Texte de page:
☆ ☆ ☆ ☆ ☆

15 août 2013
Interview de Francis Dreyfus (1990)
Francis Dreyfus a produit les albums de Jean Michel Jarre de 1972 à 2002. Interview réalisée pour le numéro spécial Jarre du magazine Claviers de Janvier 1990 sur sa collaboration avec l'artiste lyonnais.
En 1972, vous rencontrez un ancien musicien du GRM, racontez-nous…
Francis Dreyfus : "Quand j'ai proposé à Jarre de travailler avec Christophe que je venais de signer, on ne pouvait prévoir qu'il deviendrait le parolier le plus populaire de sa génération. Alors, on s'est dit : "Si des artistes te demandent d'écrire leurs paroles, on dira que tu fais maintenant de la production". On n'imaginait pas un tel succès. Quand d'autres artistes sont venus le chercher, on a encore joué cette carte : "Eh bien non, il fait son disque…" On a un peu aidé la chance en créant pour les médias la crédibilité évidente d'un artiste qui avait écrit et produit des tubes…"

☆ ☆ ☆ ☆ ☆

Entrées du jeu de données:
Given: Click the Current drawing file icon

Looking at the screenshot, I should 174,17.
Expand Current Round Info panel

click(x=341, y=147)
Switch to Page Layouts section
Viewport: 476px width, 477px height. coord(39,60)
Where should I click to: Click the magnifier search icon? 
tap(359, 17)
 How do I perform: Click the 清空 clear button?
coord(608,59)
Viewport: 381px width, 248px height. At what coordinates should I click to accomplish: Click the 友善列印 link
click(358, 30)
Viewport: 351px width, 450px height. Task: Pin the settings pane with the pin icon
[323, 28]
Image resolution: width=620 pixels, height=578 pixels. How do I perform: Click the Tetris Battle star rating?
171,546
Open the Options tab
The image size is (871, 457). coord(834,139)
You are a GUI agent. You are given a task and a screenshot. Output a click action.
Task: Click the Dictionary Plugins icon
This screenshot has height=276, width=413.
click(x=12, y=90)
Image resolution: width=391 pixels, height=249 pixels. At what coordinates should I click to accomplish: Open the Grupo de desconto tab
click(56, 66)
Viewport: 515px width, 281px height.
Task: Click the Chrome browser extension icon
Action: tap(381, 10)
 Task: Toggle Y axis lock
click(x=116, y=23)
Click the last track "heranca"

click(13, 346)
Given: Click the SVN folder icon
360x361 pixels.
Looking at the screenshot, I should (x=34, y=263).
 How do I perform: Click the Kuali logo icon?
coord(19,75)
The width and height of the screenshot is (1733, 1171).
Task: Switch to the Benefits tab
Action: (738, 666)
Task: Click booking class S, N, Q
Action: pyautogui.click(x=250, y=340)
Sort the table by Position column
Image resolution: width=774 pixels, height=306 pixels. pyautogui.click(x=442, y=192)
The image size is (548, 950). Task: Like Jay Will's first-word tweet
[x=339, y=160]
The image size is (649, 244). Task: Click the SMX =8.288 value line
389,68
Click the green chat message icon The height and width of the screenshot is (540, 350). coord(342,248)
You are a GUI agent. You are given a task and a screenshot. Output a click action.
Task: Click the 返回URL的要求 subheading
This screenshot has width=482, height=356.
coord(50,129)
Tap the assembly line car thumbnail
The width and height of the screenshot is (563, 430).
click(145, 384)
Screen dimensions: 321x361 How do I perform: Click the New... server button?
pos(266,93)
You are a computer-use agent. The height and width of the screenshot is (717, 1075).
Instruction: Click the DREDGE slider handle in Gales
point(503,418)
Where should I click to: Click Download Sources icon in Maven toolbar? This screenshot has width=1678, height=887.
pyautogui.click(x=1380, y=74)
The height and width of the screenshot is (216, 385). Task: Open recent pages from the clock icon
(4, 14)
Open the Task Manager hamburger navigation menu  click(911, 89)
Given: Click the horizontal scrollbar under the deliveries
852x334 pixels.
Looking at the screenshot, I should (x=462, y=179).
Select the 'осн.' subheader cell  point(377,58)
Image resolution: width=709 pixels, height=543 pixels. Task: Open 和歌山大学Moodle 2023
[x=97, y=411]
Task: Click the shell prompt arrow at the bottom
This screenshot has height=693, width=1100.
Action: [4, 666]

☆ ☆ ☆ ☆ ☆

Défi:
Reproduisez l'interview de Francis Dreyfus en entier, mot pour mot.

Solution:
15 août 2013
Interview de Francis Dreyfus (1990)
Francis Dreyfus a produit les albums de Jean Michel Jarre de 1972 à 2002. Interview réalisée pour le numéro spécial Jarre du magazine Claviers de Janvier 1990 sur sa collaboration avec l'artiste lyonnais.
En 1972, vous rencontrez un ancien musicien du GRM, racontez-nous…
Francis Dreyfus : "Quand j'ai proposé à Jarre de travailler avec Christophe que je venais de signer, on ne pouvait prévoir qu'il deviendrait le parolier le plus populaire de sa génération. Alors, on s'est dit : "Si des artistes te demandent d'écrire leurs paroles, on dira que tu fais maintenant de la production". On n'imaginait pas un tel succès. Quand d'autres artistes sont venus le chercher, on a encore joué cette carte : "Eh bien non, il fait son disque…" On a un peu aidé la chance en créant pour les médias la crédibilité évidente d'un artiste qui avait écrit et produit des tubes…"